In an embodiment, the preset rule includes: if K=1, determining the reading sequence S, corresponding to each row buffer according to the row number i of each row buffer, and determining a storage position in the i-th row buffer where an element to be read is stored according to ceil (A/B).Si, where ceil is a ceiling function, A is the number of columns of the target matrix, B is the number of rows of the row buffer; and if K>1, acquiring the reading sequence corresponding to each row buffer for the K-th reading operation by cyclically shifting the reading sequence corresponding to each row buffer for the (K−1)-th reading operation to the right by one position; for the i-th row buffer, acquiring the storage position where the element to be read is stored the K-th reading operation by shifting ceil (A/B) positions to the left from a storage position of an element read for the (K−1)-th reading operation.
In an embodiment, the input buffer is a ping pong buffer.

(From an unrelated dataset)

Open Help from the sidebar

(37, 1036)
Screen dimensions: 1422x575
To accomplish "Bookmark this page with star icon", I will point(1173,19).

In an embodiment, the acceleration unit further includes: a multiplexer, coupled between an output terminal of the ping pong buffer and the accumulator, for connecting the ping pong buffer to the input buffer of the accumulator under the control of a buffer selection signal; the transposition controller also generates the buffer selection signal and outputs the buffer selection signal to the multiplexer.
In an embodiment, the acceleration unit further includes: an input controller, for inputting the target matrix to the input buffer, and for outputting the size of the target matrix to the transposition controller; and an output controller, for informing the transposition controller when a transpose completion signal from the output buffer is received, to enable the transpose controller to send the buffer selection signal to the multiplexer, thereby switching the ping pong buffer.

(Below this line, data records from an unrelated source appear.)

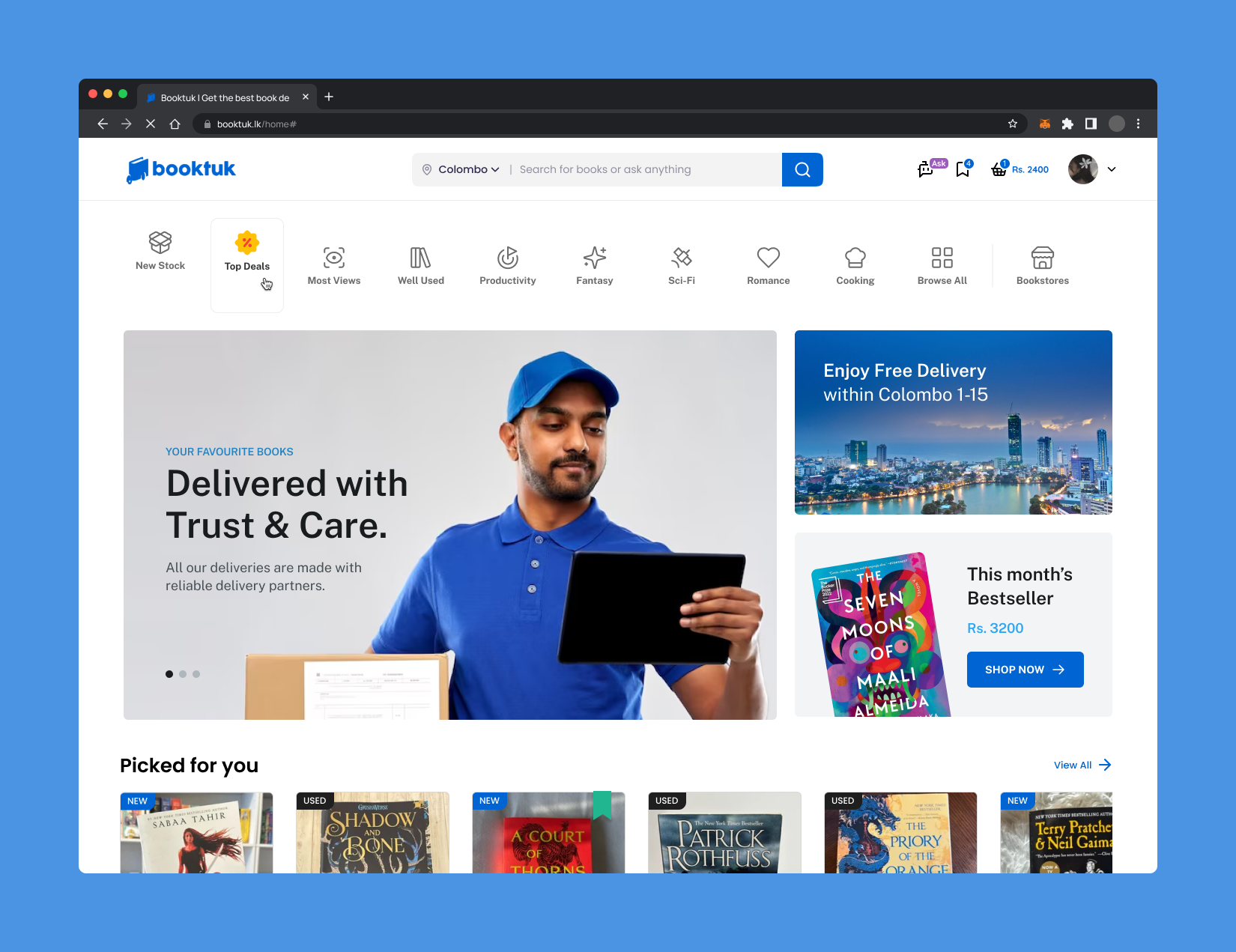Click the blue search magnifier button
1236x952 pixels.
[x=802, y=169]
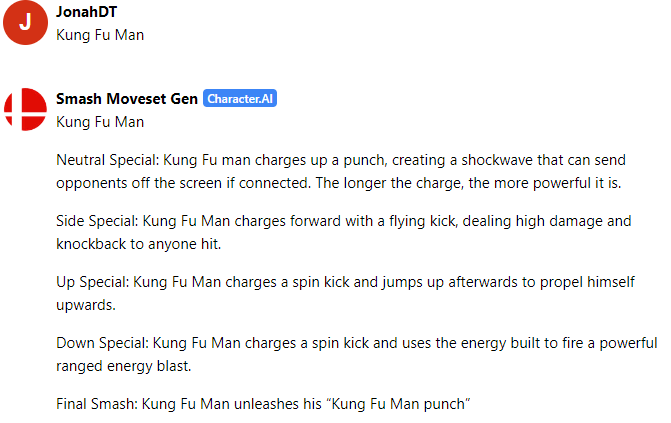Click the words Down Special
Viewport: 671px width, 423px height.
tap(102, 343)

The present disclosure further provides a data processing method, for transposing an original matrix, including: dividing the original matrix into a plurality of submatrices, the submatrices includes diagonal submatrices and non-diagonal submatrices; transposing each diagonal submatrix in the original matrix to acquire transposed diagonal submatrices, and writing the transposed diagonal submatrices into first positions of a target buffer, the first positions correspond to original positions of the diagonal submatrices; transposing each non-diagonal submatrix in the original matrix to acquire transposed non-diagonal submatrices, and writing the transposed non-diagonal submatrices into second positions of the target buffer, the second positions are symmetrical to the original positions of the non-diagonal submatrices relative to a main diagonal of the original matrix; two non-diagonal submatrices symmetrical to the main diagonal are transposed in parallel; the step of transposing each submatrix in the original matrix including: S11, reading a row of the target matrix as a target row; S12, shifting elements in the target row along a first direction to acquire a shifted target row according to a preset offset, and writing each element in the shifted target row into a corresponding row buffer respectively; S13, reading a next row of the target row from the target matrix as a new target row, if the next row of the target row is not the last row of the target matrix and there is an available storage space in the row buffers; steps S12-S13 are performed repeatedly; and S14, reading corresponding elements from each row buffer according to a preset rule, and writing the elements read from each row buffer into an output buffer as a row, step S14 is repeated until all elements in all row buffers are written into the output buffer.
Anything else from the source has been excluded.